Short problem:
Please rewrite the FOI case summary below, starting with "The applicant has" and going on through "of File 1983.", changing "solicitors" to "lawyers".

Source extract:
▽

Case number: 180026
On 13 June 2017, the applicant made an FOI request to the Department for "records that I believe are held by your organisation" relating to himself and to " [Deleted]. The Department did not issue a decision within the statutory time-frame. The applicant applied for an internal review decision on 30 November 2017. The Department issued an internal review decision to the applicant on 21 December 2017, in which it released certain records and refused access to the remaining records, under sections 15(1)(d), 28, 29, 31(1)(a), 31(2)(a), 35, 37, 42(e), 42(f), 42(j) of, and Schedule 1 to, the FOI Act. On 22 January 2018, the applicant applied to this Office for a review of the Department's decision.
In reviewing this case I have had regard to the correspondence between the applicant and the Department as outlined above, as well as correspondence between both parties and this Office. I have also had regard to the content of the withheld records provided by the Department to this Office for the purposes of this review. Finally, I have had regard to correspondence from a third party to the Department.
This case involved a large number of records, some of which the Department released during the review process. The Department scheduled and presented the records in a number of different files. It is inevitable that there are duplicates in many cases, especially where a record was forwarded to a number of people or at different times. The following is important to note in order to clarify the scope of the review:
Following questions from this Office, the Department granted or part-granted access to: record 13 of File 3602; record 16(ii) of File 3691; pages 5-28 of record 14; records 5, 8, 11, 18, 23, 24, 26, 30a, 33, 40, 52, 60, 70 and 72 of File 1937. The released parts of those records fall outside the scope of the review. I consider the withheld parts below under sections 31 and 37 of the FOI Act.
The applicant has confirmed that he does not seek access to correspondence to and from his own solicitors. Therefore, the following records fall outside the scope of the review: records 1(i), 2(iii), 3(ii), 7(i), 8(i) and 8(ii) of File 3602; records 1(ii), (iii), (iv), 3(ii), (iii) of File 3691; record 6 of File 1983.

△

Dataset content:
▽

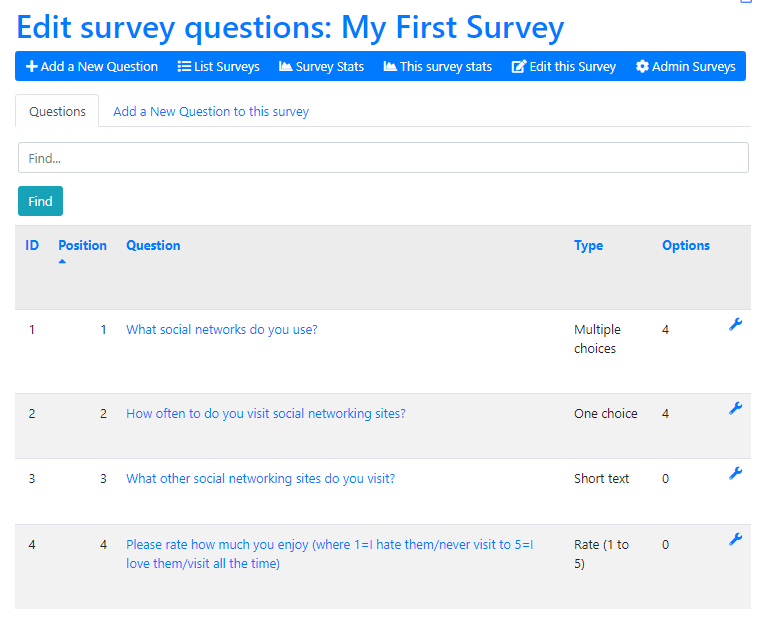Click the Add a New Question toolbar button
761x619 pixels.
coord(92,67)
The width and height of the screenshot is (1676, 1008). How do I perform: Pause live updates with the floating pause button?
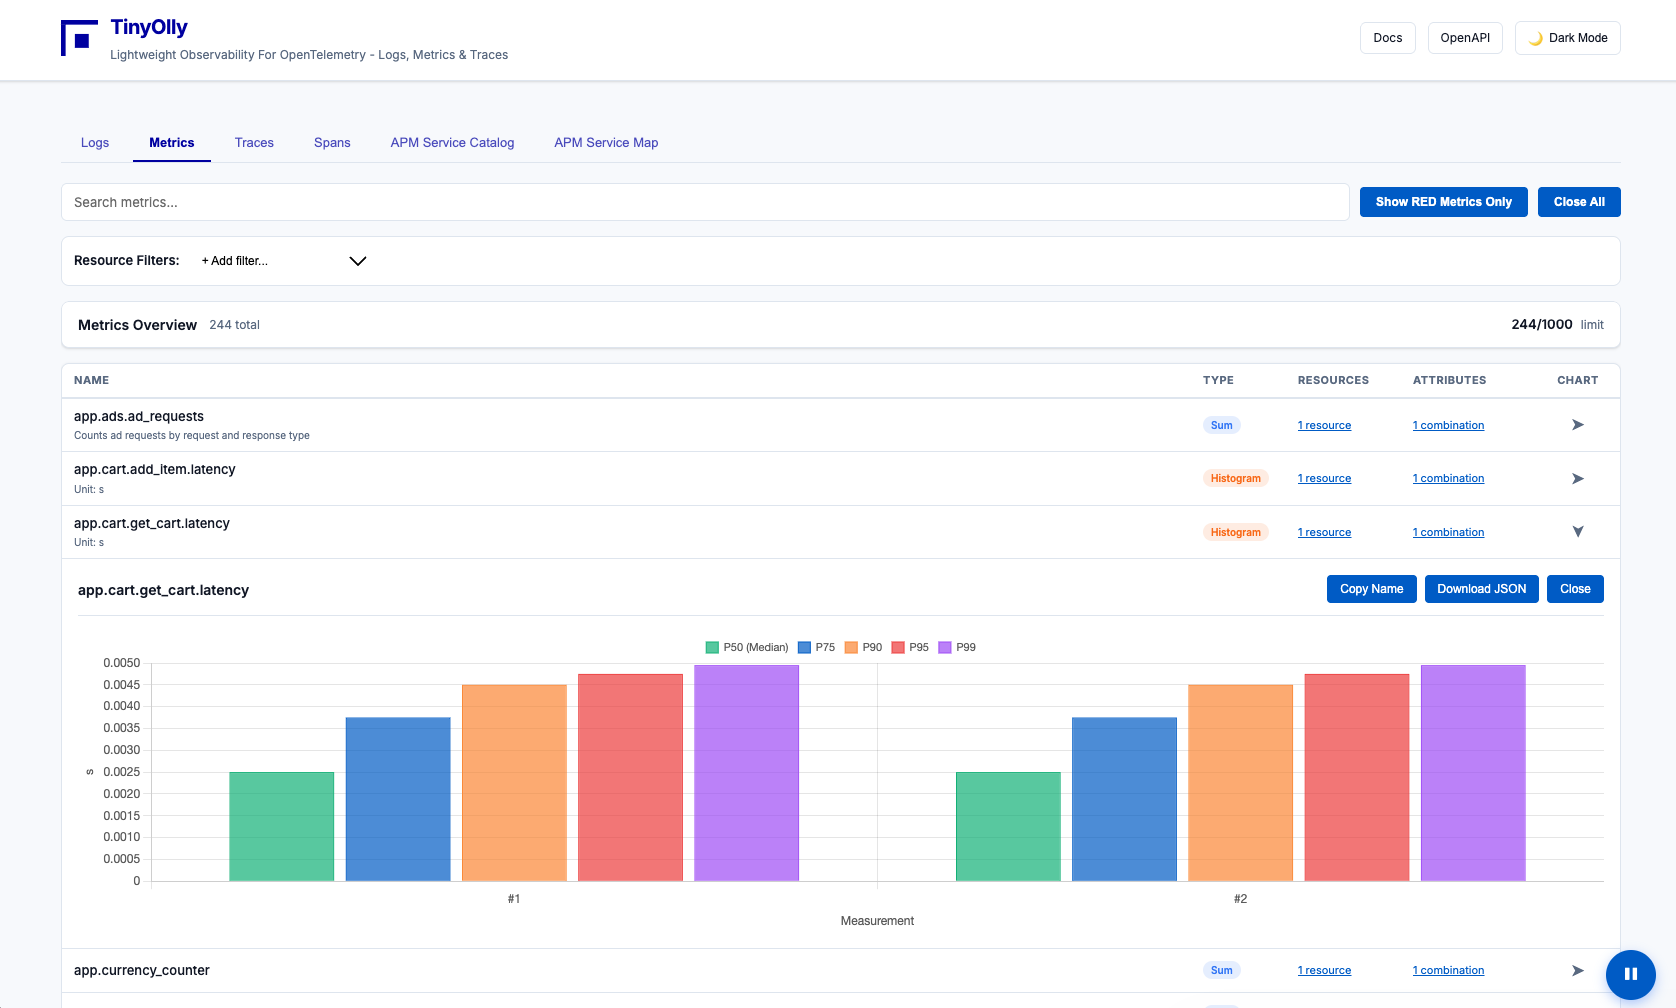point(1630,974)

△

Expected output:
The applicant has confirmed that he does not seek access to correspondence to and from his own lawyers. Therefore, the following records fall outside the scope of the review: records 1(i), 2(iii), 3(ii), 7(i), 8(i) and 8(ii) of File 3602; records 1(ii), (iii), (iv), 3(ii), (iii) of File 3691; record 6 of File 1983.